Development and characterization of pegylated Fe(3)O(4)-CAPE magnetic nanoparticles for targeted therapy and hyperthermia treatment of colorectal cancer.

The development of effective macromolecular drug delivery systems remains crucial for improving therapeutic outcomes in cancer treatment. This study presents the design, synthesis, and characterization of a novel polymer-modified magnetic nanocarrier system incorporating caffeic acid phenethyl ester (CAPE). We synthesized Fe(3)O(4) magnetic nanoparticles through surface modification with polyethylene glycol (PEG) and subsequent CAPE conjugation, creating a stable macromolecular complex for targeted drug delivery. Comprehensive physicochemical characterization revealed successful polymer functionalization and drug loading, with FTIR confirming specific molecular interactions between PEG and CAPE. The synthesized nanocarrier exhibited optimal size distribution (163.2 nm) and stability (zeta potential - 38.8 mV), with superparamagnetic properties suitable for targeted delivery. The polymer-drug complex demonstrated pH-dependent sustained release kinetics, with enhanced release under acidic conditions mimicking the tumor microenvironment. In vitro studies using HT29 colorectal cancer cells showed significant cytotoxicity (IC(50): 15 µg/mL and 30 µg/mL) with and without hyperthermia induction.
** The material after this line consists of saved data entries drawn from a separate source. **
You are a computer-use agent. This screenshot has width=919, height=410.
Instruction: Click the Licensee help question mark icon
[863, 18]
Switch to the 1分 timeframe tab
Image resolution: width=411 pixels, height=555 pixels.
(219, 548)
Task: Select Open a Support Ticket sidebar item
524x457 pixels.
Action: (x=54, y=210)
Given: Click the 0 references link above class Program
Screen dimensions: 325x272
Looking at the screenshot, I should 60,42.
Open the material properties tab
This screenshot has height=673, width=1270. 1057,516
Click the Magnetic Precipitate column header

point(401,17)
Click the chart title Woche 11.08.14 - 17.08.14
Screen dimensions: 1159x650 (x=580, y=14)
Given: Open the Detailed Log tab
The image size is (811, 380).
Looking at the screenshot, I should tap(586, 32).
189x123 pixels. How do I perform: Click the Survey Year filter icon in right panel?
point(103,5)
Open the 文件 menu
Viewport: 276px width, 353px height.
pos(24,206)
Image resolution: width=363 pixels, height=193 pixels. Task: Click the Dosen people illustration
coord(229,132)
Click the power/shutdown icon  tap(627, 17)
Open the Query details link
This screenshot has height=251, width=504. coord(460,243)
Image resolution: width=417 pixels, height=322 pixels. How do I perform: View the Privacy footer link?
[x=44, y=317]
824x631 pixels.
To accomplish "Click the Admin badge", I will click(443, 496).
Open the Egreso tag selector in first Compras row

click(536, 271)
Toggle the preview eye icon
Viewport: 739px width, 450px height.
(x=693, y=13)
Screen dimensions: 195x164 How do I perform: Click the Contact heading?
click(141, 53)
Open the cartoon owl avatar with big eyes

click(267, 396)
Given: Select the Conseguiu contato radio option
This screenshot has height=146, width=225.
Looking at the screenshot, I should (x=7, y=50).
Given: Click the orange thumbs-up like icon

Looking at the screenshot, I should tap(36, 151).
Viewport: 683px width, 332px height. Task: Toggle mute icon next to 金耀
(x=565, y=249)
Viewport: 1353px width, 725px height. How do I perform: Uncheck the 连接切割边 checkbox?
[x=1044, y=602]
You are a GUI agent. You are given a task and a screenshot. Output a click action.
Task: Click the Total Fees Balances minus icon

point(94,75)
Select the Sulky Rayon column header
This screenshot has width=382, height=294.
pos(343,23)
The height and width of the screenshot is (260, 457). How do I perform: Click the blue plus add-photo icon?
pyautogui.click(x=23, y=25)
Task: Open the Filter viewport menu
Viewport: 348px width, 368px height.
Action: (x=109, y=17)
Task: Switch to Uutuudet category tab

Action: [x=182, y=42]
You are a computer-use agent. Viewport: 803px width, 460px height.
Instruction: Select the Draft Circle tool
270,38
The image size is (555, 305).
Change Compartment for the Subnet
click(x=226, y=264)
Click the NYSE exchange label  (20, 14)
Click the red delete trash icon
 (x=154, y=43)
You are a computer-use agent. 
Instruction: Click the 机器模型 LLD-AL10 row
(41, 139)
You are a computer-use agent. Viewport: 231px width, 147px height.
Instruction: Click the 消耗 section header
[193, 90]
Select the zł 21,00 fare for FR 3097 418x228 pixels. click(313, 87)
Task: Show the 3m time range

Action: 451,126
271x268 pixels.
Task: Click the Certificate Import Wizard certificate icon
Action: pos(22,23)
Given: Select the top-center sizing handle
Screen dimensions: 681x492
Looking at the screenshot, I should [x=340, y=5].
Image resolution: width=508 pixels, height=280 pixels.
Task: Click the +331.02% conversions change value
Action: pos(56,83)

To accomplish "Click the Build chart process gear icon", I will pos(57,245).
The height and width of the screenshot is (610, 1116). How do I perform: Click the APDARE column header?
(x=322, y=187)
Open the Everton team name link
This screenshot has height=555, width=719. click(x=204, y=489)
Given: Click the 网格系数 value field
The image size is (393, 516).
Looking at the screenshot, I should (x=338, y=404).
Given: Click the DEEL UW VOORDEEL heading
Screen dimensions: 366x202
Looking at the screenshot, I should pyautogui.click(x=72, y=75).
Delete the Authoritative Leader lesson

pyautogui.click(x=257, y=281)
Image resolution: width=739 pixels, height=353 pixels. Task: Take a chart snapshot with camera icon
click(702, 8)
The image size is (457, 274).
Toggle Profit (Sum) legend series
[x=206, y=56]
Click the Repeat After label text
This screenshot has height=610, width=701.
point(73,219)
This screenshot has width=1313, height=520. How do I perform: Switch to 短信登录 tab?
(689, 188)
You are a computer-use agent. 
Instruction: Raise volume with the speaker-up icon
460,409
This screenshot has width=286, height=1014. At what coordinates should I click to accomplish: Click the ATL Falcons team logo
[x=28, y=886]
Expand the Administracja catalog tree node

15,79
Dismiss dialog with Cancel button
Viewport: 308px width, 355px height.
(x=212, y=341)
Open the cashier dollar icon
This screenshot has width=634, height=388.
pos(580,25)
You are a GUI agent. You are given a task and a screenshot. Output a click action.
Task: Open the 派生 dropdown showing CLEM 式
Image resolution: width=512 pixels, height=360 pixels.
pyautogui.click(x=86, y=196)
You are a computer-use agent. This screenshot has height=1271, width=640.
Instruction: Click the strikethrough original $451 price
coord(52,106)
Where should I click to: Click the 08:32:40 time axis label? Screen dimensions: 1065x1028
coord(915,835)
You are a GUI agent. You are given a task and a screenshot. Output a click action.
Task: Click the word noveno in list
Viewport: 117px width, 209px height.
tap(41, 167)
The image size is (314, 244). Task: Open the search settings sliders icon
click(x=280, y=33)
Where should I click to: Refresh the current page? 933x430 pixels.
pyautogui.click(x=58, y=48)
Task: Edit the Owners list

The synthesized CAPE-magnetic nanoparticle (MNP) complex showed modulation of MAPK and heat shock proteins. Hyperthermia induced CAPE-MNP treated cells showed reduced proliferation and abrogated tumor growth. Our findings establish this surface modified CAPE-MNP system as a promising macromolecular platform for enhanced drug delivery in cancer therapy.